Дом у озера - Кейт Мортон
Шрифт:
Интервал:
Закладка:
Странным образом воодушевленная, Сэди выключила свет и закрыла глаза, прислушиваясь к грозе и беспорядочным ударам волн. Собаки спали, похрапывая, в изножье кровати. У Э. С. Эдевейн оказался весьма занятный взгляд на вопросы морали. Герой книги, сыщик, узнал правду о вроде бы естественной смерти ресторатора, но предпочел не открывать ее полиции. Диггори Брент рассудил, что ему, как частному детективу, поручили выяснить, куда ведет денежный след, и он свое задание выполнил. Никто не просил его установить причину смерти ресторатора, собственно, ее даже не сочли подозрительной. Бывшая жена покойного много лет почти безвозмездно несла тяжкое бремя; если бы ее арестовали, дочери прошлось бы совсем плохо. Диггори решил, что ничего не скажет, пусть правосудие берет свое без его участия.
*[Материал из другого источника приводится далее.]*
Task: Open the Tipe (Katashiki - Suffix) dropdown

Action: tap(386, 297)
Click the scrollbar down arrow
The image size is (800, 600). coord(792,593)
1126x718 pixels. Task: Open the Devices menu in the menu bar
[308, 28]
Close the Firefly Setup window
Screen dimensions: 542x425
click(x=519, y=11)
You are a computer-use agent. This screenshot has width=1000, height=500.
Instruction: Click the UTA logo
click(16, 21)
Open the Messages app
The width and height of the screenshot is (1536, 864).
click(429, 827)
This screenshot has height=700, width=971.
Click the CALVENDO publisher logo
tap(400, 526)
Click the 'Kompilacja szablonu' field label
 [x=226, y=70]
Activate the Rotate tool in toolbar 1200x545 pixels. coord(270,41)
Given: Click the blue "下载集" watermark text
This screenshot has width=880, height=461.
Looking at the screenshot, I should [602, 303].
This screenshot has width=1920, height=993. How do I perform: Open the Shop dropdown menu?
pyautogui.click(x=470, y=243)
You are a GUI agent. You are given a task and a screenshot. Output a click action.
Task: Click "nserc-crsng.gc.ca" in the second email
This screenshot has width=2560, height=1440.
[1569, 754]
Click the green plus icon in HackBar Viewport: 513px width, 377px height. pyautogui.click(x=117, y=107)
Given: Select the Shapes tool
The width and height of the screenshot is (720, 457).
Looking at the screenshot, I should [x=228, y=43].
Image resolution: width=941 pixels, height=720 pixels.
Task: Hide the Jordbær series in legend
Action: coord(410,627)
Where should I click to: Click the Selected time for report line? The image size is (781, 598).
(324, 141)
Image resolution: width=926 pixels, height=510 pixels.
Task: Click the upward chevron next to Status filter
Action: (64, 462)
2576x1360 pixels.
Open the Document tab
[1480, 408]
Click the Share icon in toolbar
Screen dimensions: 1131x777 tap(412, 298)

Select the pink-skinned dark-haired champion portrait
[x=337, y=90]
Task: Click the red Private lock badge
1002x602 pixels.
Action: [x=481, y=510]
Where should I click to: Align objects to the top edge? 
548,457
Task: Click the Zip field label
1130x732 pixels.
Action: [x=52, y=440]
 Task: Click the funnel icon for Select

Сэди вспомнила рассказ Клайва о том, как юная Элис Эдевейн таилась у библиотеки, где полиция проводила расследование, об ощущении, что девушка знает больше, чем говорит, о более поздних попытках отыскать ключ к разгадке в ее книгах. Хотя роман «Блюдо, которое подают холодным» и не отражал обстоятельства похищения Тео Эдевейна, зато демонстрировал, что у Элис свой, особый взгляд на правосудие и способах его осуществления. В книге довольно много говорилось о сложных отношениях родителей и детей, о связи между ними, которая одновременно и тяжкий груз, и благо, и, что бы ни случилось, остается неразрывной. Элис Эдевейн явно недолюбливала тех, кто уклоняется от ответственности.
Сэди попробовала заснуть, но она и в лучшие времена страдала бессонницей, а сейчас мешали мысли о Роуз Уотерс. Любовь няни к Тео, «как к своему собственному ребенку», долгая безупречная служба и внезапное «несправедливое» увольнение, которое Роуз Уотерс очень тяжело переживала, свидетельница, которая клялась, что после полуночи видела в окне детской силуэт стройной женщины…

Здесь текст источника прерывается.